Show / hide transcript
00:00 – 00:26
In this portion, we are about to review the automated matching and scheduling engine and how that looks like from an administrator point of view. So as soon as everyone has provided their preferences—delegates and sponsors—from here you have a full overview of what the priorities are. For example, you can choose a sponsor or partner and then you see their selections.
00:26 – 00:54
For each of these, you see their priority. So they have assigned like priority 1 or priority 2 or priority 3. So as soon as you have all this gathered, you move to the matching plan. The matching plan is where you actually define the logic of how the system is about to schedule these meetings. So you defined what are the sections or meeting types you would like to have scheduled.
00:54 – 01:21
And you can use—as you have probably noted—drag and drop in order to define the priorities. So that means that the system will first try to schedule the workshops, and after they're finished, then it will move to roundtables, and after that is finished, then it will move to 1-to-1. It is important to know that for each of these, there are settings. So for roundtables, you say what is the minimum and maximum amount of participants.
01:21 – 01:54
And also you can select the attendee types who are taking part into this roundtable. So by defining that, and for 1-to-1s, you can define how much that meeting is weighting into the whole session. So as soon as you define all of these, you can proceed to running the matching plan. When you run the matching plan, you just give it a name and then you click "Run."
01:54 – 02:22
So after several minutes, the system will give you a full overview of what has been scheduled. So for example, in this case, we have generated 1,732 meetings out of possible selections. It says that for roundtables we have 25 sessions, single meetings we have 43, 67 keynote sessions and similar. And here you have also the statistics on how many delegates have been matched and how many of them have—for example—how many sessions.
02:22 – 02:54
So you can see that delegates, most of them have between 8 and 10 sessions into the event. It's the same for partners. You can see 24 partners have more than 10 sessions scheduled. So that is very important to see that everyone is busy and everyone has a good amount of meetings. So as soon as this is done, you can also have a look at the history of what has been run.
02:54 – 03:19
So from here you can see all previous matching runs, and for each of them you can see the results. If you find a suitable matching run, you can just click on "Apply" and then that will be assigned to the attendees and they will be able to see that into their client panel or on the mobile app.
03:19 – 03:52
Also, what you can do from here as an administrator is you can review the meetings. So if I click on "Matching Review," the system gives me a full overview of what has been scheduled. So for each delegate or for each sponsor, I can see what is being scheduled into their itinerary.
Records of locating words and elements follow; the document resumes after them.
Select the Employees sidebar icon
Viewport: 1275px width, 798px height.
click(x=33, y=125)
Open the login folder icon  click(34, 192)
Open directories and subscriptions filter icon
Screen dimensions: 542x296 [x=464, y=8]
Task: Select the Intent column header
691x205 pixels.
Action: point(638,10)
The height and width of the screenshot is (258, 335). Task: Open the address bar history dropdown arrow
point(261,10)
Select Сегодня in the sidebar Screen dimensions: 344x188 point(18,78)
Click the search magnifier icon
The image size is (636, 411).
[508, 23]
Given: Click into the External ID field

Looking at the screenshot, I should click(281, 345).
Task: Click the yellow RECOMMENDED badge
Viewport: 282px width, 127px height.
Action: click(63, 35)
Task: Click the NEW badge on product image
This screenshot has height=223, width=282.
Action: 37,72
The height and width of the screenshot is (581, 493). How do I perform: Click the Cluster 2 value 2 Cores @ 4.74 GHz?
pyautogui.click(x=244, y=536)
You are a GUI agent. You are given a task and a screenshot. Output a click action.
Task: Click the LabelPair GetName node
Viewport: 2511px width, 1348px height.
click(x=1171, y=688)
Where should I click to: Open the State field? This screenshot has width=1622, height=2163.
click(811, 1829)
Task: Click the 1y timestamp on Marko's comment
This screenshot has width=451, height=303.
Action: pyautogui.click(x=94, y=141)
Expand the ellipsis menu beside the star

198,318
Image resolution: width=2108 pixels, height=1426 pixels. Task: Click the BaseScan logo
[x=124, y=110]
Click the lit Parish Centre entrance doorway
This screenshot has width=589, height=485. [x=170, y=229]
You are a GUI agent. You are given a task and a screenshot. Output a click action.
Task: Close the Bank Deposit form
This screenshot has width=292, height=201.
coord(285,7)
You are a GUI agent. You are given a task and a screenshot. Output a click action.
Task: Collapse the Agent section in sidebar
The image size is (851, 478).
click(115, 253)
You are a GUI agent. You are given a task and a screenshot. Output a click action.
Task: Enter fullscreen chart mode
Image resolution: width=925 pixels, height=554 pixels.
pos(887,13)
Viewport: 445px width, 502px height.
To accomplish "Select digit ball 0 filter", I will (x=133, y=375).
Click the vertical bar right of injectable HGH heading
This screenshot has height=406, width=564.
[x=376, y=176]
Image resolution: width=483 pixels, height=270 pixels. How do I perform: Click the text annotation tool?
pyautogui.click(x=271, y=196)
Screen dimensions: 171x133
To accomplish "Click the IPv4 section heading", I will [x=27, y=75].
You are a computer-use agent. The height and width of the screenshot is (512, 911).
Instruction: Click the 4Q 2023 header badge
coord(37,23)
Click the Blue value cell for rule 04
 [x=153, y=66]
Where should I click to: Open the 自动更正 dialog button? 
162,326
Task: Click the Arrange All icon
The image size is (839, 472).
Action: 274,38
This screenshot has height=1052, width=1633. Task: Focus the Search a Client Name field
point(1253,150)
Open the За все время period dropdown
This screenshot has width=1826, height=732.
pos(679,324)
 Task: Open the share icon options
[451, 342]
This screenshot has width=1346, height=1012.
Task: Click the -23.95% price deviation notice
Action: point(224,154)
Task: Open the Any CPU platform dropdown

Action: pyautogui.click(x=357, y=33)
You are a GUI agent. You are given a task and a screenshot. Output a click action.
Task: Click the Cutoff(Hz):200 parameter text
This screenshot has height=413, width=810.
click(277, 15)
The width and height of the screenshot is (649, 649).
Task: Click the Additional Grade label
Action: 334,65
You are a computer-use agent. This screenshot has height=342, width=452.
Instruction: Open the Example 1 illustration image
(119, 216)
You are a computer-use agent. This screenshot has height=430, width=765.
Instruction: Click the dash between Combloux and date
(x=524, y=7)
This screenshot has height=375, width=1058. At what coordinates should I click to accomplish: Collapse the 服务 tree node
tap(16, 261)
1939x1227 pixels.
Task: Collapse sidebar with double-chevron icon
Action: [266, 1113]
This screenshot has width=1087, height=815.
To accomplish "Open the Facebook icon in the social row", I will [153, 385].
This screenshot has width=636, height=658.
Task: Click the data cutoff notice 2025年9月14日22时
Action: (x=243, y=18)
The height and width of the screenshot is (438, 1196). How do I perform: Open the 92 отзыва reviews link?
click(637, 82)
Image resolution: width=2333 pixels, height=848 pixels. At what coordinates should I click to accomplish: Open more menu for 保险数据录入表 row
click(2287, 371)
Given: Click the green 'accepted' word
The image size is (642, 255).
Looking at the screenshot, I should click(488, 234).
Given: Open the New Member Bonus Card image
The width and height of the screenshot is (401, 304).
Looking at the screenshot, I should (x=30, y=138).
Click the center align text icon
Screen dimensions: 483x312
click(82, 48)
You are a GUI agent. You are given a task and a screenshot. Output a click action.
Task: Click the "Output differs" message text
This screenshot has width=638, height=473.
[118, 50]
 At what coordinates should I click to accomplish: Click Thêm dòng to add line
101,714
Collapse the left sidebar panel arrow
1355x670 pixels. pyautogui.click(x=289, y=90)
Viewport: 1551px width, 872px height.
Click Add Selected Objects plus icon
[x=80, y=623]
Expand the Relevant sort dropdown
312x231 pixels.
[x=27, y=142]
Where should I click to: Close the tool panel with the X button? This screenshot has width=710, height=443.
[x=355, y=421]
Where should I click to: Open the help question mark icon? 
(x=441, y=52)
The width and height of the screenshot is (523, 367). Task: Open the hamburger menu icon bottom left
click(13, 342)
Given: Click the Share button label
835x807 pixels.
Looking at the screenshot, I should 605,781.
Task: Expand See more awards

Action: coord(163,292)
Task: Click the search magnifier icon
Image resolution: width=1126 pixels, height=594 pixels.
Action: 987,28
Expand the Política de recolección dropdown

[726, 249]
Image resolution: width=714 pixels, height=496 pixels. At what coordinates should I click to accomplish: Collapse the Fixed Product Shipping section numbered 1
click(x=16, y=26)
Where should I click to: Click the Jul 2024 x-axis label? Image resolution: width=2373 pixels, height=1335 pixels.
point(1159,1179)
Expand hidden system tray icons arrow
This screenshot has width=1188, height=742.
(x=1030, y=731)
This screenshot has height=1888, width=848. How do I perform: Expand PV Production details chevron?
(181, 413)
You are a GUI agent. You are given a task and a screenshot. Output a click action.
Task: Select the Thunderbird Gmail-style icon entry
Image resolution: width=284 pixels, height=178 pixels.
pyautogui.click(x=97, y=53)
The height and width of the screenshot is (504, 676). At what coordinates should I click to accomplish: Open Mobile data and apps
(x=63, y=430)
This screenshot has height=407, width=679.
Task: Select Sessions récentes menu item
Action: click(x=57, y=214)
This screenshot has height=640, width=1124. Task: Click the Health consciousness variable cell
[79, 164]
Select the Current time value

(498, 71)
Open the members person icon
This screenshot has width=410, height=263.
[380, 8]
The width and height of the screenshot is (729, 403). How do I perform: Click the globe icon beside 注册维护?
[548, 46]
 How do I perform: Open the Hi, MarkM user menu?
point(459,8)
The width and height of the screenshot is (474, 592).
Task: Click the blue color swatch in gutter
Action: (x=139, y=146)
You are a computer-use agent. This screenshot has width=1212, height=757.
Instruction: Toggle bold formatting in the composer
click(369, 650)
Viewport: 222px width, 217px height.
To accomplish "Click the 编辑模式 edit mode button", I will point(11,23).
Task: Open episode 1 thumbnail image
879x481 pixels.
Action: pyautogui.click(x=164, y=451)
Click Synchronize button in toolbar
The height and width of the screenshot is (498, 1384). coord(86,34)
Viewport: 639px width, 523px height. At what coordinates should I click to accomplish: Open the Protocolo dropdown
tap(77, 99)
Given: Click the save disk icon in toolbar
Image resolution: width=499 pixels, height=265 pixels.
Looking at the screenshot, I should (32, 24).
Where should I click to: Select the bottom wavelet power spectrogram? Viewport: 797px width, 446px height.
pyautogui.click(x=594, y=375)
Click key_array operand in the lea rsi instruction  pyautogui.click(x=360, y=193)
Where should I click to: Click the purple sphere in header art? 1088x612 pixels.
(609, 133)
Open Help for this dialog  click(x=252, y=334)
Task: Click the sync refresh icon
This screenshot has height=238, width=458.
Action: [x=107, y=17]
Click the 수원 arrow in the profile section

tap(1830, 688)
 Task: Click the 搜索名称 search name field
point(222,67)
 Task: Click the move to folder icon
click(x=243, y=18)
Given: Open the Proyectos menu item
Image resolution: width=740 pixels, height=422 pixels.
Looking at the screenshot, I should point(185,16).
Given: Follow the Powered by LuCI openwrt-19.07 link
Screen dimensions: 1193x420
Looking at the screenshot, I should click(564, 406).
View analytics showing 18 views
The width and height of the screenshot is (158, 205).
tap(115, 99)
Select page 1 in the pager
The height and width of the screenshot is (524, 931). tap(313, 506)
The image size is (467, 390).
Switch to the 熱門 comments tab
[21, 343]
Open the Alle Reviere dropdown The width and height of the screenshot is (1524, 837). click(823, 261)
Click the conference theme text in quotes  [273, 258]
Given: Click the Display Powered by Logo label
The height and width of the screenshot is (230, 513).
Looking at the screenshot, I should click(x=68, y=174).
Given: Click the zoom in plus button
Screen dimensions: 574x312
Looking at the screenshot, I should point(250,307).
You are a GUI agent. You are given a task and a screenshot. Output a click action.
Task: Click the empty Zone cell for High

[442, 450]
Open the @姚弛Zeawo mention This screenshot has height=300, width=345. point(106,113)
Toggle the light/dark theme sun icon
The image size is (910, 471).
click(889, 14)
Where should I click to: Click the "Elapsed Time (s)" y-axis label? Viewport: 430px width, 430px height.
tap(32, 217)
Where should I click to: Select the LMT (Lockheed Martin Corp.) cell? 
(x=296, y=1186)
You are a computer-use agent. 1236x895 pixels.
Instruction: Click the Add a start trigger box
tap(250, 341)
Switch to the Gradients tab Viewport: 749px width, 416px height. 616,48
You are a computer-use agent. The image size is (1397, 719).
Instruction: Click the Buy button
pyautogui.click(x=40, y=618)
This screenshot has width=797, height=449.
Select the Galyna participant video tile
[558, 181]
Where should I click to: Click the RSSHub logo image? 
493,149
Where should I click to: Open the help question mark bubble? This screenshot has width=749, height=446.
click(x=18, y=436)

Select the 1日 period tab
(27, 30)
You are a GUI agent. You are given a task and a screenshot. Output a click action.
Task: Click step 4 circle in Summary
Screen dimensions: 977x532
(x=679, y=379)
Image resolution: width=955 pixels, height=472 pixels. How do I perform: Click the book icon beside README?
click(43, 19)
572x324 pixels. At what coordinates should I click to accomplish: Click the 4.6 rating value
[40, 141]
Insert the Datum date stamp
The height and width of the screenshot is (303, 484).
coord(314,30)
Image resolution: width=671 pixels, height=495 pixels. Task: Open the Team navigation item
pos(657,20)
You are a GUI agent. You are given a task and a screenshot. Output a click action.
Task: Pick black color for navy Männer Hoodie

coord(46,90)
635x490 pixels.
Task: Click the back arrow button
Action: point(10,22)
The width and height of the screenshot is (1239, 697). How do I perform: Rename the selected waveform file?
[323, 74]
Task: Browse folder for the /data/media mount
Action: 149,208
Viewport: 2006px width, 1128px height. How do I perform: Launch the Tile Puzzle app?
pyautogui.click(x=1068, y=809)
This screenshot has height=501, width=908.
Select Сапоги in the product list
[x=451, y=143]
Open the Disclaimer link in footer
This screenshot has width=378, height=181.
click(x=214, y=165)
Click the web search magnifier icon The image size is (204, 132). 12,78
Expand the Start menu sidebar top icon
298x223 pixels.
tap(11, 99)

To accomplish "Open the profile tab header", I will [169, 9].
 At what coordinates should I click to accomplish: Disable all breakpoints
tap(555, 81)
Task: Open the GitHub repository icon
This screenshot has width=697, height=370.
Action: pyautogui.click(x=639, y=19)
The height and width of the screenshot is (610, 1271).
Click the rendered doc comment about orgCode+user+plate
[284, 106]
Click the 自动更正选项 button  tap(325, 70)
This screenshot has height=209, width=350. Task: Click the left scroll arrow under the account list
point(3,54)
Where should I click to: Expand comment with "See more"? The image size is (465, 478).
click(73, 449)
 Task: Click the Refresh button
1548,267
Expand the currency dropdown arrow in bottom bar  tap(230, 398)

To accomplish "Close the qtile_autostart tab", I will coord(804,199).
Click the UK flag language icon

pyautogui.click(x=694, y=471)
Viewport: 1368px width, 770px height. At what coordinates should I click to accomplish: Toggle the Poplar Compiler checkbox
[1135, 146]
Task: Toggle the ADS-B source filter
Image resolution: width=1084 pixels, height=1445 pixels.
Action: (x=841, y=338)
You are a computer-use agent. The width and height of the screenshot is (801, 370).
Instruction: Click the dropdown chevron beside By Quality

So for example, for this person, I can see that on Monday they have roundtable sessions, they have single meetings, and I can see with whom they are meeting.
03:52 – 04:16
From here, as an administrator, you have full flexibility—you can delete a meeting if you think that's not suitable, or you can even add a meeting manually if you find that there is a need for that. You just click "Add Meeting," select the person, and then the system will give you the available slots where this person is free.
04:16 – 04:22
So that's how you manage and run the automated scheduling on the platform.